Os jovens brasileiros estão desrespeitando muitas regras. São festas clandestinas, aglomerações, saídas desnecessárias para verem amigos, visitar familiares, compromissos de namoro e até de pessoas recém conhecidas. O péssimo exemplo reflete na alta rotatividade do vírus no Brasil. Ao escrever este texto, já somam-se mais de 66 mil mortes no país em decorrência da covid-19. Se somarmos os casos de Síndrome Respiratória Aguda Grave, então...

Essa alta taxa de desrespeito pela quarentena, pelo isolamento social, pelo necessário mas pouco infundido lockdownnn, mostra que os brasileiros estão poucos se importando com os idosos, principais afetados pelo novo coronavírus. São os que mais apresentam sintomas, são os que necessitam de leitos, de entubação, de respiradores, de atendimentos médicos urgentes e, nisso tudo, também se tornam as principais vítimas de fatal doença.

Os jovens, por outro lado, em raros casos estão perdendo a vida para a covid-19, mas são os principais vetores. Eles adquirem o vírus e repassam. Repassam até chegar em pessoas gravemente sintomáticas, que lotam os leitos e estão, não raramente nesse período difuso, terminando nos cemitérios em cerimônias pequenas, porque nem a esses momentos de luto o vírus parece querer poupar ou se afeiçoar a suas trágicas vítimas.

É um assunto gravíssimo. Os populares, habituais maus tratos e desrespeitos a idosos adquirem novas conotações com a pandemia global. Como os anciãos e anciãs são as principais vítimas, países que tomam menos cuidados, com maior consequentemente disseminação e mortes, demonstram também o quão relaxados, desprovidos de caráter se mostram seus cidadãos. Profundamente lamentável.
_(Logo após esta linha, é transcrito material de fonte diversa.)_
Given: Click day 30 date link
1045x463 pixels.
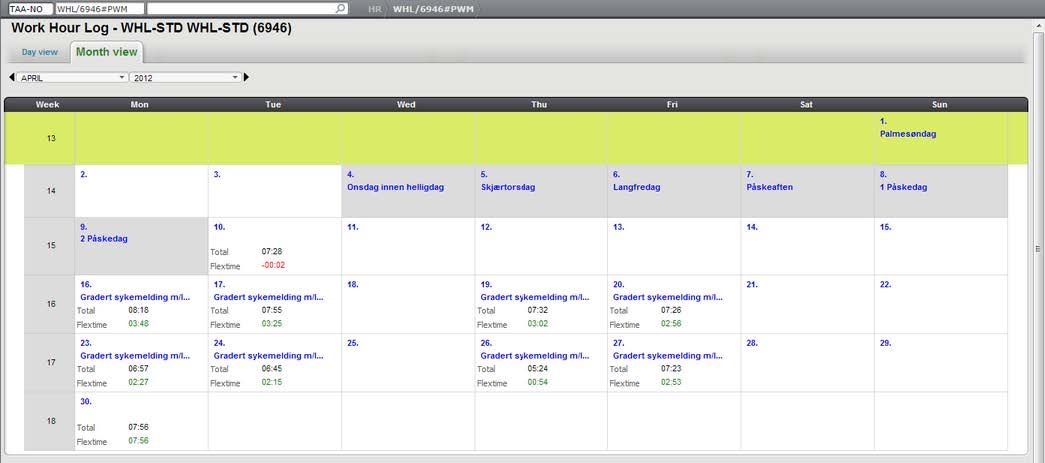Looking at the screenshot, I should coord(85,402).

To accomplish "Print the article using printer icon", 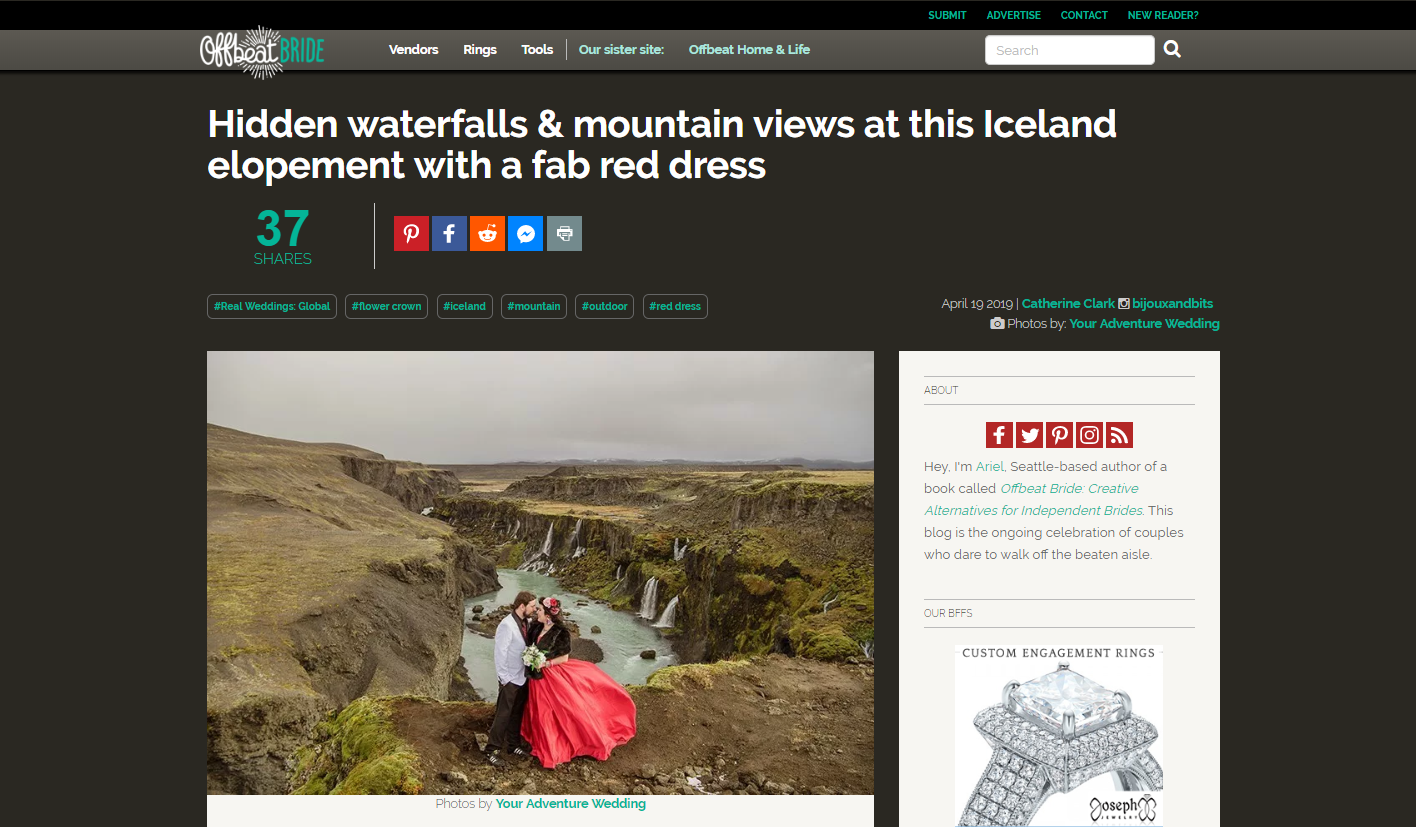I will click(564, 234).
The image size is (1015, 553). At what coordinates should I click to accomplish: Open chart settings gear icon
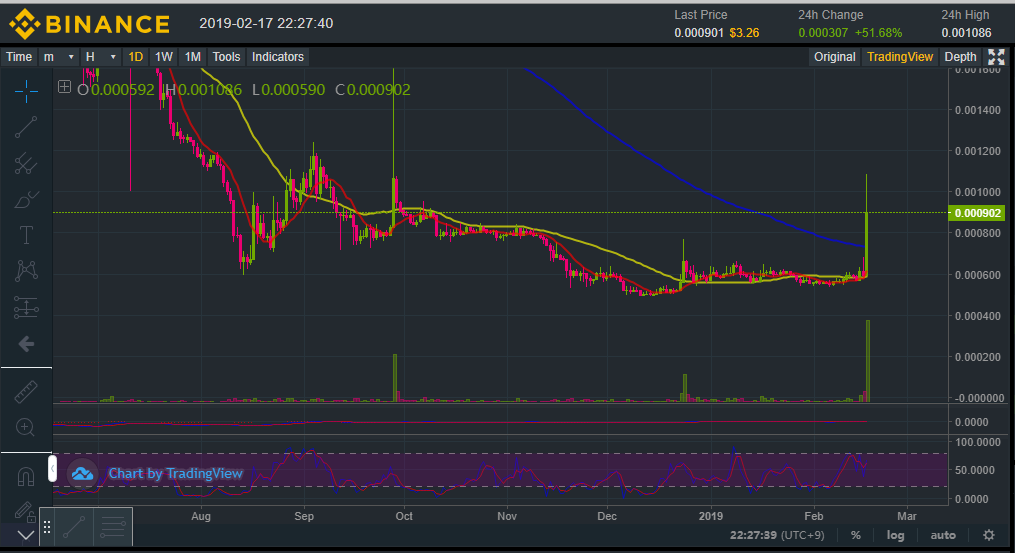click(988, 535)
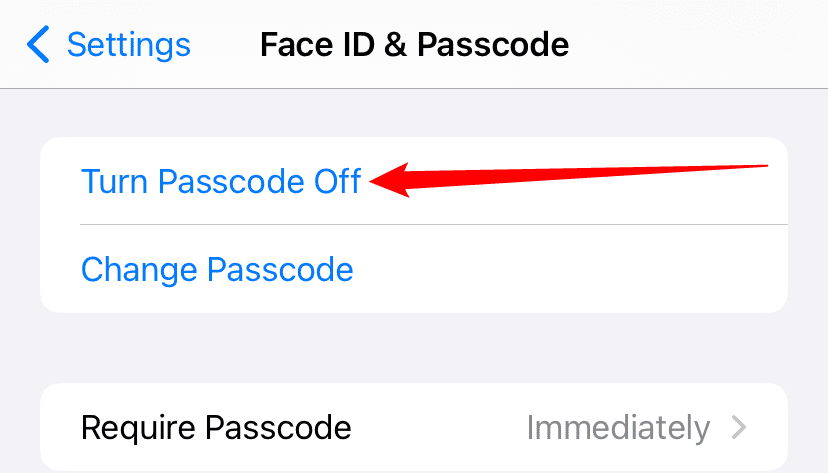
Task: Tap the word Off in Turn Passcode Off
Action: pyautogui.click(x=335, y=181)
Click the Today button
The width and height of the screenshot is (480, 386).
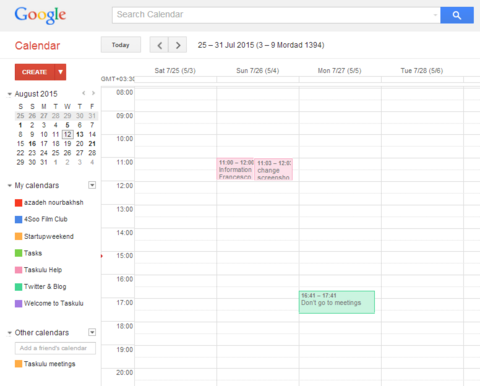tap(121, 45)
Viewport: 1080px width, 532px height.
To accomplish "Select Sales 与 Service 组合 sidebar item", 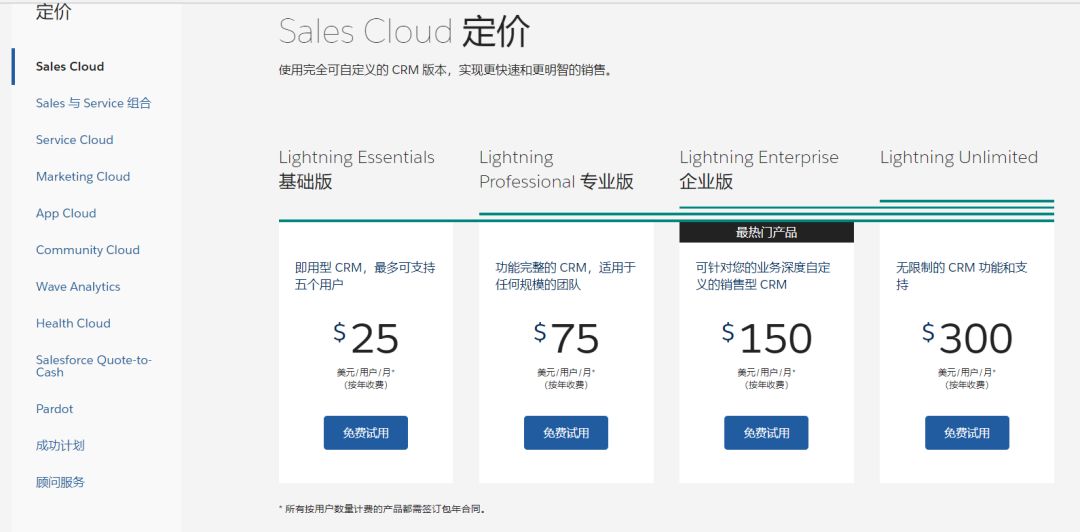I will [x=93, y=103].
Perde-se na aquiescência dos números o compromisso com as histórias, com o lado humano de quem está nos deixando. É apenas mais uma idosa. São apenas mais dois idosos. Uma mulher de 78 anos, um homem de 83 e outro de 87. Pouco nos importa. Pouco nos choca. Mas são pais e mães, avôs e avós. Eram profissionais, atendentes de padaria, freiras, musicistas, biólogas, escritores, políticos, assistentes sociais, esportistas... uma infinidade de histórias que chocam-se com o luto a rodapé. Números e estatísticas.

Uma emocionante capa do Jornal O Globo, publicada faz dias, foi pelo dia 10 ou 11 de maio. O Brasil ainda estava distante do pico da doença, dos maiores gráficos de contágios e mortes. Mesmo assim, através dessa maneira, prestava-se uma homenagem aos que se foram. Mas a doença maior segue traiçoeira, imparável, insaciável. Já engoliu mais tantas e tantas vidas pelo país. E não há novos editoriais que deem conta. O governo mostra-se genocida pelas medidas que adota, pelas medidas que ignora, pelas mortes que em consequência provoca. Sem ministros da saúde neste crucial momento. Uma calamidade jamais vista na história republicana brasileira.

Funerais já são habitualmente tristes, cerceiam a alma dos que ficam entorno do ente querido que partiu. Nublam os dias, alimentam o farfalhar nostálgico dos ventos contra as folhas das árvores e as páginas da vida. Livros que se fecham para serem abertos apenas por quem prestou atenção nas passageiras histórias, para serem recontadas, reabsorvidas por futuras gerações. E que legado estamos deixando? Cuidamos dos nossos? Ouvimos os nossos? Sentimos os nossos? Fizemos por eles? Essas perguntas podem atormentá-lo ao impassível sereno noturno. Deita-se contigo e ocupa maior parte do travesseiro do que sua cabeça. Pense nisso.

Ao passo de derradeira luta contra a covid-19 e contra outras doenças e contra a própria crueldade e debilidade humana, quantas senhoras da van estamos perdendo. Ou julgando. Ou, todavia, de qualquer forma, estamos perdendo. A cada dia, mesmo vivos, estamos perdendo. Derrotas em looping. Vamos virar um pouco o jogo?